Jean-Claude Guillebaud, reporter de guerre « du Biafra en 1968 à l’ex-Yougoslavie en 1994 en passant par le Proche-Orient et l’extrême Asie » est également l’auteur de livres dont l’ambition est de restaurer la valeur du doute et de la croyance contre le scientisme (La Force de Conviction, 2005) et la trahison des lumières (1995), ainsi que le rôle nouveau de l’ « Occident » dans un monde en changement (La refondation du monde, Le commencement d’un monde, 2008). Le Tourment de la Guerre retrace son parcours et celui qui a mené l’homme à perdre l’accoutumance à la guerre et la fatalité de celle-ci .
Le « tourment de la guerre » se formule ainsi : si la guerre est consubstantielle à l’homme, comment « la contenir, la limiter, en restreindre la sauvagerie », puisqu’on ne peut la supprimer totalement ? L’auteur nous rappelle que les guerres du Moyen-Âge européen sont « limitées et encadrées », et « dans l’ordre des choses » . Cela bascule à la fin du XVIIIe siècle comme le pressent Hippolyte de Guibert en 1772 dans son Essai général de tactique où il analyse le passage de la « guerre courtoise » à la « guerre républicaine » qui « n’opposera plus des princes mais des peuples entiers » : on passe d’une guerre codifiée, limitée, de militaires (« On ne cherche pas à anéantir l’adversaire mais on veut le contraindre d’accepter la défaite » ) à une guerre populaire, de levée en masse. Pour Roger Chickering, « le passage de Valmy (1792) à Hiroshima (1945) se fera de manière logique, progressive, mais inéluctable. » Gaston Bouthoul le rejoint en affirmant contre l’idée que « les démocraties et les républiques ne sont pas belliqueuses… qu’il aura fallu la Révolution française pour aboutir à la guerre totale et aux déchaînements guerriers de l’épopée napoléonienne. » 1812 est une année capitale car elle polarise la guerre des princes (Smolensk) et celle des peuples (Borodino).

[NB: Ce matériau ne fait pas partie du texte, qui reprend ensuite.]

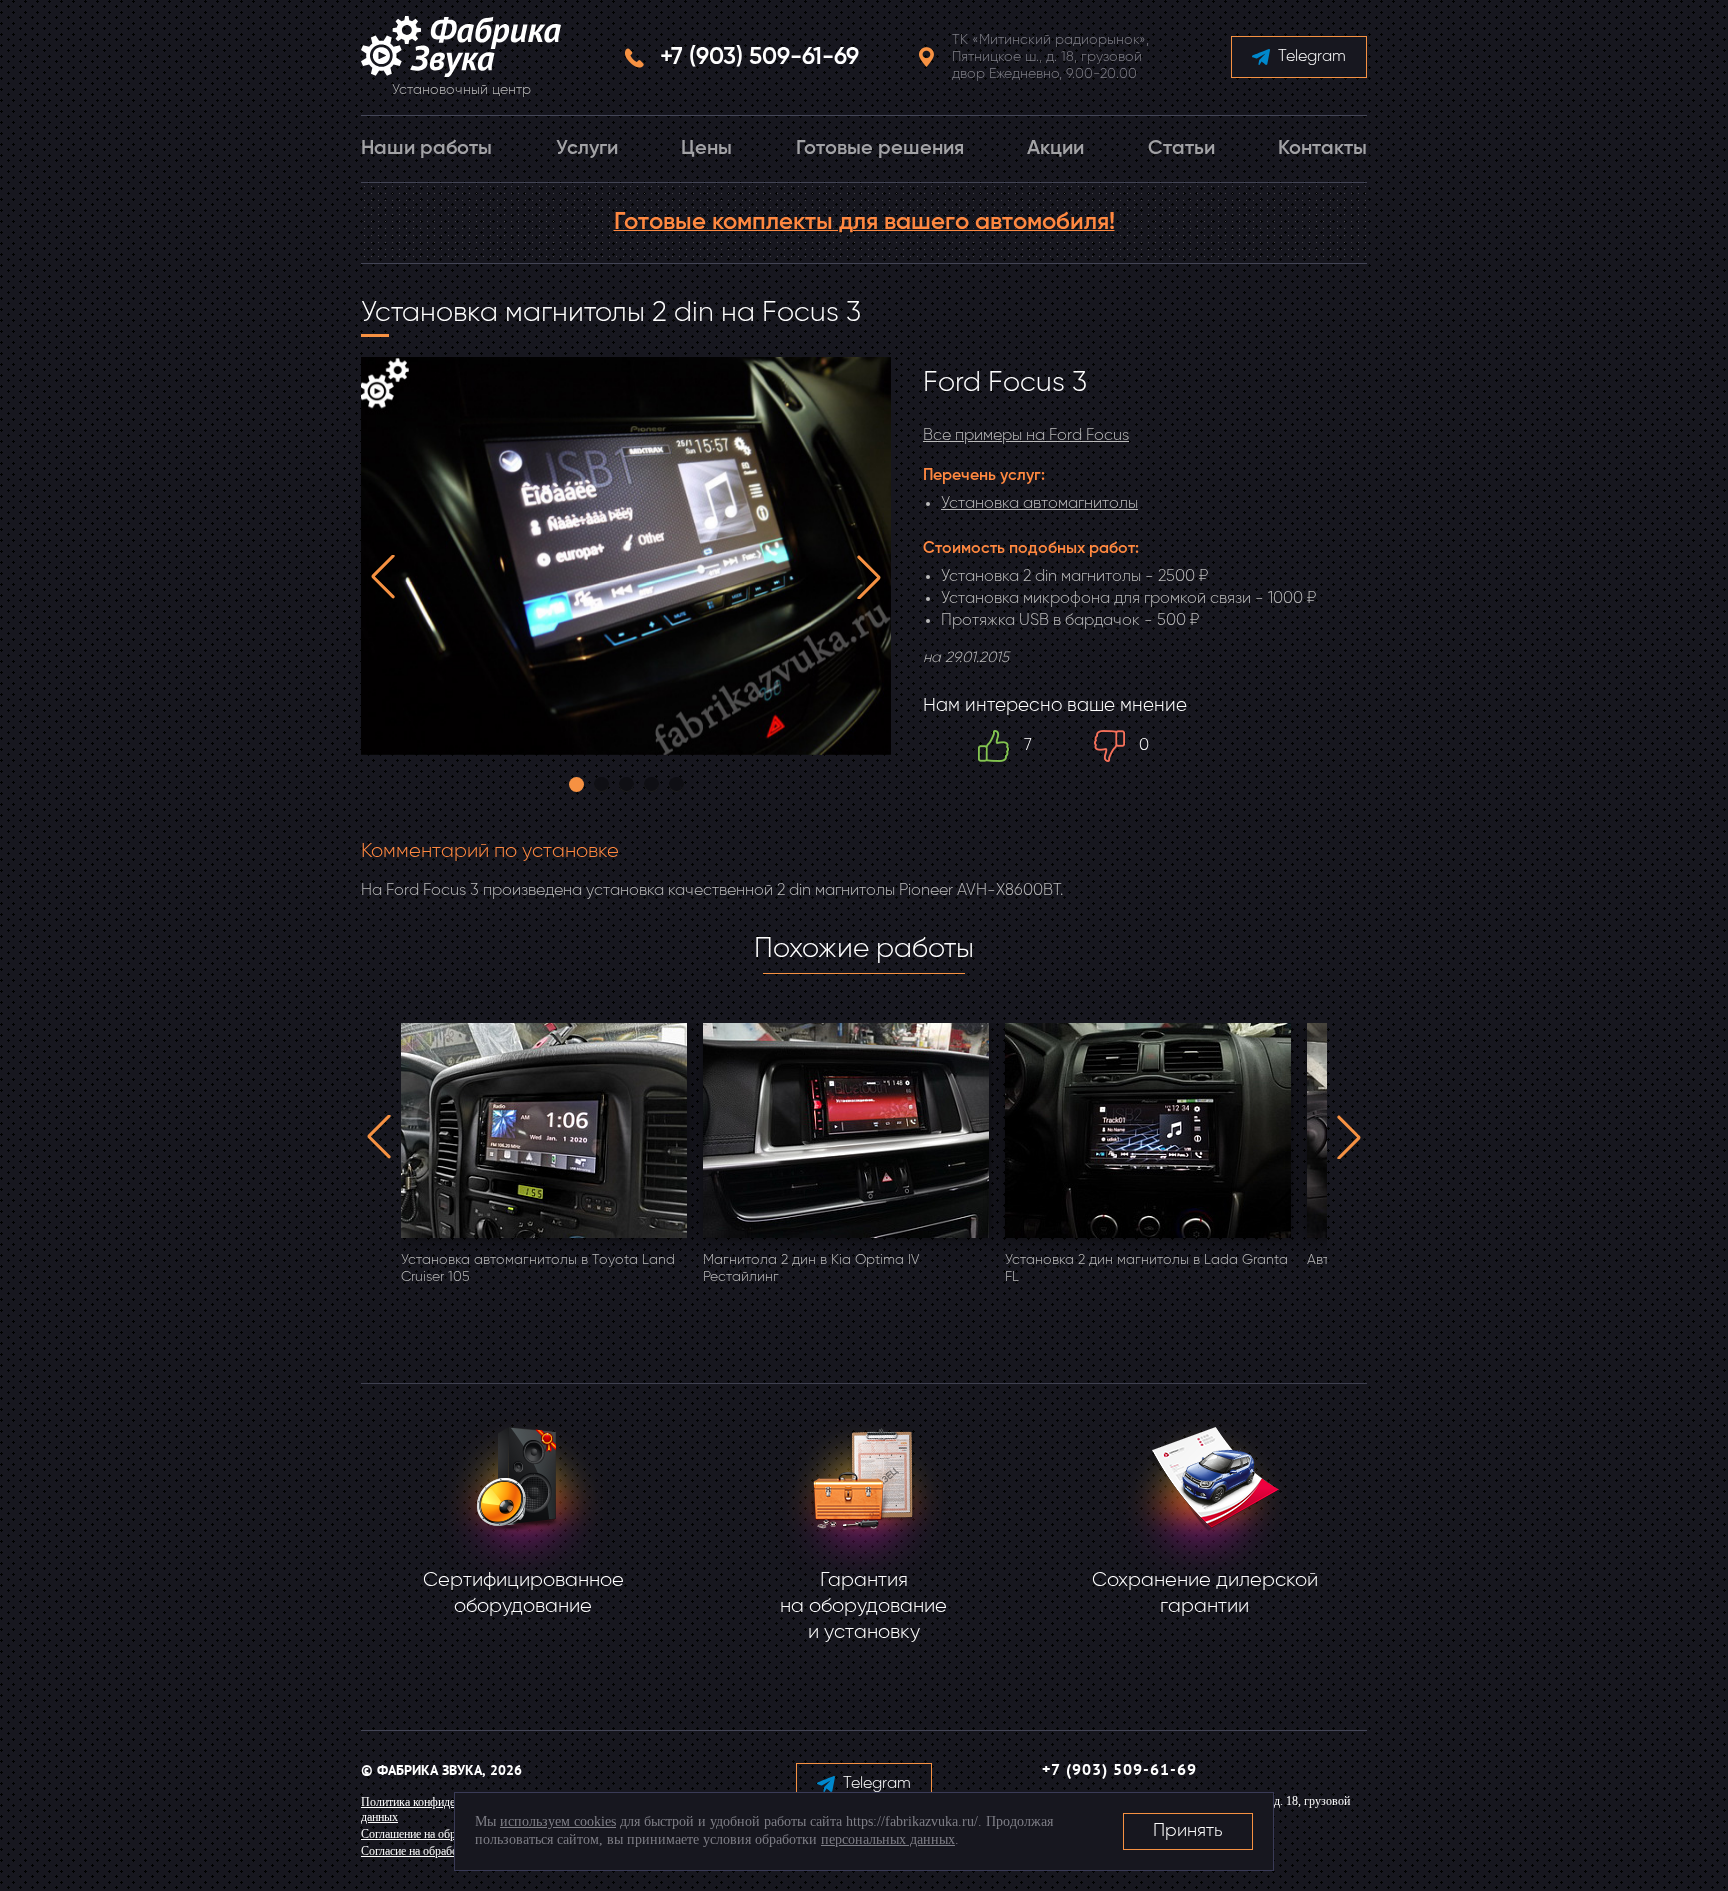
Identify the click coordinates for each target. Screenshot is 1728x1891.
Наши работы (426, 149)
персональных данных (888, 1839)
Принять (1188, 1831)
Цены (706, 149)
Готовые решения (880, 149)
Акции (1055, 149)
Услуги (587, 149)
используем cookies (558, 1821)
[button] (383, 577)
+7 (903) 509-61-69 (759, 57)
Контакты (1322, 149)
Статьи (1181, 149)
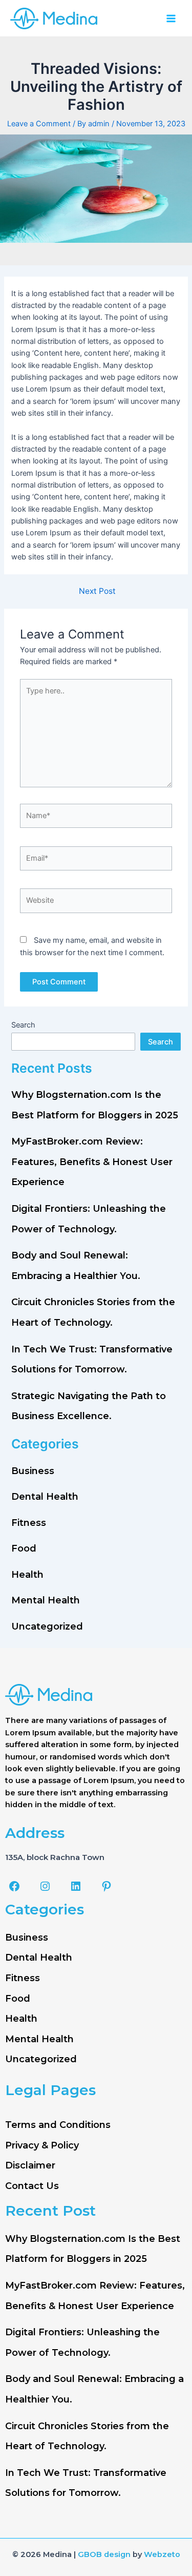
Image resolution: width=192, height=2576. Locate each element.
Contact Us (32, 2186)
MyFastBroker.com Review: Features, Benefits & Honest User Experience (92, 1162)
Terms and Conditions (58, 2124)
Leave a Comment (39, 123)
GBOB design (104, 2554)
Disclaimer (30, 2165)
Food (23, 1548)
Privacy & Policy (42, 2145)
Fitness (28, 1522)
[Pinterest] (106, 1886)
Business (32, 1471)
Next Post (97, 591)
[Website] (96, 902)
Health (27, 1574)
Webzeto (162, 2554)
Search (23, 1025)
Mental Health (45, 1600)
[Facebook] (14, 1886)
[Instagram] (45, 1886)
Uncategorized (47, 1626)
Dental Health (44, 1496)
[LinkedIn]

Guillebaud explique contre l’idée communément admise que la guerre n’a pas toujours été vue comme un mal absolu car elle a toujours eu un côté festif qui se manifeste par l’attention portée aux tenues ou à la musique qui « faisait partie de la guerre dont elle était le vrai langage » et qui servait à « préparer la guerre, la combattre, l’exprimer, la faciliter » , mais aussi à des valeurs qui lient les soldats : discipline, solidarité, charisme, gloire, ivresse du combat (et les moins glorieuses, « contrainte et résignation ») . Bien plus, l’être social des sociétés premières est un être-pour-la-guerre. Guillebaud évoque Pierre Clastre pour qui « l’indivision originelle des sociétés primitives est fondée sur une distinction du Nous et de l’Autre. […] La violence guerrière n’est pas un dérapage passager, elle structure la société primitive elle-même en empêchant cette indifférenciation. » Il est important d’avoir à l’esprit cet aspect festif et glorieux de la guerre pour éviter les anachronismes et contresens historiques, pour comprendre la déshumanisation qui s’opère depuis deux siècles.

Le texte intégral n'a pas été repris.